Instructions to follow: Report each line of the records below that uses the word "will".

Collected data:

####################

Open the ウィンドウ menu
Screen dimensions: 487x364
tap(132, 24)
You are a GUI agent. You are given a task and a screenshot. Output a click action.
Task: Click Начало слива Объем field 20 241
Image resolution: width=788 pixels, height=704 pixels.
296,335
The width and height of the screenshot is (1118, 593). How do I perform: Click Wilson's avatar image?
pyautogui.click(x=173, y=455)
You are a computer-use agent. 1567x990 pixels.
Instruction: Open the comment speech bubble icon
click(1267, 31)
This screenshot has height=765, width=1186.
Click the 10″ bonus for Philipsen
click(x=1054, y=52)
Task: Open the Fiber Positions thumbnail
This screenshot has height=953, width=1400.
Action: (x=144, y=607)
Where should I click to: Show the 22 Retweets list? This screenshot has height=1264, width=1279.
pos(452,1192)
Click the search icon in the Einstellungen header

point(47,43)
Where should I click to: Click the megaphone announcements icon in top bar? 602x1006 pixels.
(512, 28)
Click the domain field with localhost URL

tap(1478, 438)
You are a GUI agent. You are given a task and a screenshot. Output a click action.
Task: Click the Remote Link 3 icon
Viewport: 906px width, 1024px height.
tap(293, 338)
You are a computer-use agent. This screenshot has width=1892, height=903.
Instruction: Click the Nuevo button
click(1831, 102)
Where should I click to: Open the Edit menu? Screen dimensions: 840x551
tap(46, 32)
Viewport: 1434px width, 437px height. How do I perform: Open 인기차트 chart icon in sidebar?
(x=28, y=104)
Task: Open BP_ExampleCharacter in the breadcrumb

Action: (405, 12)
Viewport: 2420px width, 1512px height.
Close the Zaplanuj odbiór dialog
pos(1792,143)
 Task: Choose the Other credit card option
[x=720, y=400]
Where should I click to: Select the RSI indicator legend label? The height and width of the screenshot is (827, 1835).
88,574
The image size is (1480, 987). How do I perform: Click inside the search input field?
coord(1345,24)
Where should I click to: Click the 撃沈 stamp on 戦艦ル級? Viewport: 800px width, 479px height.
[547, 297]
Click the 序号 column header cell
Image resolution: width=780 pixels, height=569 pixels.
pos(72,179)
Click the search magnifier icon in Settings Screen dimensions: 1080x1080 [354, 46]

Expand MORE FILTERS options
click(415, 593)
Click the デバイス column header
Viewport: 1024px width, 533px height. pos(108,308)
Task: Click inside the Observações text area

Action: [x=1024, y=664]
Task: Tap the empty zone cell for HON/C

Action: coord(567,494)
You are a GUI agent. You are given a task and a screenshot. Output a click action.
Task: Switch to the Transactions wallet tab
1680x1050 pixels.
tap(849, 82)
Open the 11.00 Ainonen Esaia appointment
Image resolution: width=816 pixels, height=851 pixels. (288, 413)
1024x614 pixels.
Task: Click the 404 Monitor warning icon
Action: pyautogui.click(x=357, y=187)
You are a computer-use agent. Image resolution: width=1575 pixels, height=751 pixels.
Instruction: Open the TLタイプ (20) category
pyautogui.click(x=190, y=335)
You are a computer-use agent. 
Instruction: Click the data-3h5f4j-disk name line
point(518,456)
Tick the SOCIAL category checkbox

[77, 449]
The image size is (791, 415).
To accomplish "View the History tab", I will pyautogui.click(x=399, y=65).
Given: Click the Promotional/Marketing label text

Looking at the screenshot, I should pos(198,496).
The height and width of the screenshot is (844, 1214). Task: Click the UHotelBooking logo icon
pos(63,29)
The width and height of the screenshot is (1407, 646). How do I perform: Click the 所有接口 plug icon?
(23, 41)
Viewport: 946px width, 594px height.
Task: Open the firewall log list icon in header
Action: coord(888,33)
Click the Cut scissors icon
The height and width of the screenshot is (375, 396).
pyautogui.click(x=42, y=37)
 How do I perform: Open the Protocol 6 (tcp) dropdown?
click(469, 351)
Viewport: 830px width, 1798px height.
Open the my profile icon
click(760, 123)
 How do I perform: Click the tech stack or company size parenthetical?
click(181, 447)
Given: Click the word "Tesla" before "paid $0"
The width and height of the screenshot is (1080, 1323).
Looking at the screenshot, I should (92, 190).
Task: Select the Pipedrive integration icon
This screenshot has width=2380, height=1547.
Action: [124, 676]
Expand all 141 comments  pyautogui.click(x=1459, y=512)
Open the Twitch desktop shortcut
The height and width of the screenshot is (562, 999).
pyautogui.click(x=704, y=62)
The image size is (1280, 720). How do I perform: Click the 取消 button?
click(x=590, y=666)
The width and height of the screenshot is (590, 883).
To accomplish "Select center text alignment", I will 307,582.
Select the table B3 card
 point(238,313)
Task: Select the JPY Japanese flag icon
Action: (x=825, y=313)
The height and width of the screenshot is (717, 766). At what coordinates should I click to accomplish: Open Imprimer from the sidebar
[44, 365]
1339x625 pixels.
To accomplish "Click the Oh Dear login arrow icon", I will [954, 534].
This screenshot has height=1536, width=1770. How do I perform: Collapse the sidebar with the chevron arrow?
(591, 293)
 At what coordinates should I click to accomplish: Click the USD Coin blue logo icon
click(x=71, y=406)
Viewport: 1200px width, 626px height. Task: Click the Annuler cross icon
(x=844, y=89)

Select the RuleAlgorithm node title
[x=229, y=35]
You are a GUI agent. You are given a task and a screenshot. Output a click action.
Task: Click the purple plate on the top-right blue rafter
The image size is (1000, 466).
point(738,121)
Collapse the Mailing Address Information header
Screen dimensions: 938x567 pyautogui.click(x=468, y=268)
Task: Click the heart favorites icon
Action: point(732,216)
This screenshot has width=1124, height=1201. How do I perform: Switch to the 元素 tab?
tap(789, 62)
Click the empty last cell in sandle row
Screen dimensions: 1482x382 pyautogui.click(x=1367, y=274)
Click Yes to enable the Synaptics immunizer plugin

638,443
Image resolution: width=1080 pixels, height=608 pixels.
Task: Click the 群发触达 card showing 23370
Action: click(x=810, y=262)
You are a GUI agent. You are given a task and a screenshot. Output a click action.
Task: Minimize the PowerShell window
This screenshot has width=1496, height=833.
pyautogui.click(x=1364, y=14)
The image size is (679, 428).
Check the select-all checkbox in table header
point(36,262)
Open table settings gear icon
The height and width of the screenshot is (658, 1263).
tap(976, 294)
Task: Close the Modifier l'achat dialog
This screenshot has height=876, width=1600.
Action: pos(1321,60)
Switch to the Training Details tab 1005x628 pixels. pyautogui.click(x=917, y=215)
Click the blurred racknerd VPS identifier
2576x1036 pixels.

####################

Problem solution:
To accomplish "View the History tab", I will pyautogui.click(x=399, y=65).
To accomplish "Select center text alignment", I will 307,582.
To accomplish "Click the Oh Dear login arrow icon", I will [954, 534].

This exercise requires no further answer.